Les évadés de la planète Trump,  Danielle Leclerc

Depuis quelques semaines, nous assistons à une immense vague d’immigrants venus de chez nos voisins du Sud. Qui est donc cet homme qui fait peur aux immigrants et les fait fuir un peu plus au nord? On dirait bien que ces gens s’évadent! Oui, les citoyens des USA sont prisonniers… des lubies de leur président.

Chez nous, à Saint-Bernard-de-Lacolle, le chemin Roxham est maintenant connu à travers le monde. En effet, la brèche qu’il offre sur la ligne frontalière attire ceux qui veulent éviter les postes-frontière canadiens. Ces derniers mois, la GRC y a intercepté jusqu’à deux cents migrants par jour. Ce sont majoritairement des Haïtiens, qui avaient d’abord quitté leur pays d’origine à la suite d’un tremblement de terre. Ils s’étaient alors réfugiés dans un pays bien semblable au nôtre pour y refaire leur vie.

Tout à coup, un autre terrible séisme a secoué la planète : l’élection de Donald Trump! Cet homme semble vouloir diriger la planète entière, alors que son pays se referme sur lui-même. Ce fils d’immigrant impose ses propres règles, comme sa menace de mettre fin à la protection temporaire dont bénéficient les Haïtiens depuis 2010.

Le Canada, en dénonçant l’attitude de Trump, s’est montré très ouvert. Toutefois, dans sa pavane, il a omis de donner toute l’information concernant les lois permettant d’y résider. Il n’existe pas nécessairement de raccourci pour devenir citoyen canadien. Plusieurs seront déçus. Selon les normes du service de l’immigration, la moitié d’entre eux devront retourner dans leur pays d’origine.

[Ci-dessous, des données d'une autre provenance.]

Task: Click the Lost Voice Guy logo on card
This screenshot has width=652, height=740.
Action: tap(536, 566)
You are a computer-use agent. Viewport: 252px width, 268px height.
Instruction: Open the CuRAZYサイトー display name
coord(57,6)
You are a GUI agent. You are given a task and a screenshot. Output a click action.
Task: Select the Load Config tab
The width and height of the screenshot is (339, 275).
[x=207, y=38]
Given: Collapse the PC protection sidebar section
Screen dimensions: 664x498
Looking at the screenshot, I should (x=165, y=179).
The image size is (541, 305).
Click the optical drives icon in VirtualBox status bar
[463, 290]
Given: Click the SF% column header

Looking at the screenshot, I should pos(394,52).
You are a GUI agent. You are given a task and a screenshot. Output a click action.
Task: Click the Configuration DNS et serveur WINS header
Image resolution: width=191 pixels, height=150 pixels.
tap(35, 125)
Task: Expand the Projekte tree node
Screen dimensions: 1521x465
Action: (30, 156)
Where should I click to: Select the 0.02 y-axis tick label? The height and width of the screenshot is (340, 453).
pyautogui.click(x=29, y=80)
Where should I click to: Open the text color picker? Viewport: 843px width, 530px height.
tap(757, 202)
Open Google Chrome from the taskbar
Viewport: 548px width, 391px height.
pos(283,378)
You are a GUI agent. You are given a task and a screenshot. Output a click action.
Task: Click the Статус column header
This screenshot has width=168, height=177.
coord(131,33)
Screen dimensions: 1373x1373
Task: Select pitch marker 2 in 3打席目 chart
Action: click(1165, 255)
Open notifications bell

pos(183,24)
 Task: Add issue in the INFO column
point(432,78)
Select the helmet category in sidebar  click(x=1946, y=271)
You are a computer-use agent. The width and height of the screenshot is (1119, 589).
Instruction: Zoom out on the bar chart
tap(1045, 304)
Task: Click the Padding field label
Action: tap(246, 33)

Devant ce phénomène, les gens d’ici s’offusquent. Ils se sentent envahis, arguant que nos politiciens devraient plutôt utiliser les fonds publics pour aider leur propre population au lieu de donner des couvertures à des étrangers. En effet, on assiste à une sorte d’improvisation maladroite qui ne rassure personne. Nos gouvernements ont beaucoup de difficulté à faire preuve d’imagination et de leadership face à cette situation.

Posons-nous la question : qui compose le peuple américain? Tous des immigrants. Au Québec comme au Canada, c’est la même chose. Nos ancêtres ont tous quitté leur pays d’origine pour se forger une vie meilleure ailleurs! Il faut retenir que la façon dont un pays traite ses citoyens les plus fragiles en dit long sur son échelle de valeurs. Quel symptôme inquiétant de la santé d’un pays que la fuite de ses plus démunis. Tous ces demandeurs d’asile recherchent la liberté et la paix. Nous devons être fiers de notre geste d’accueil!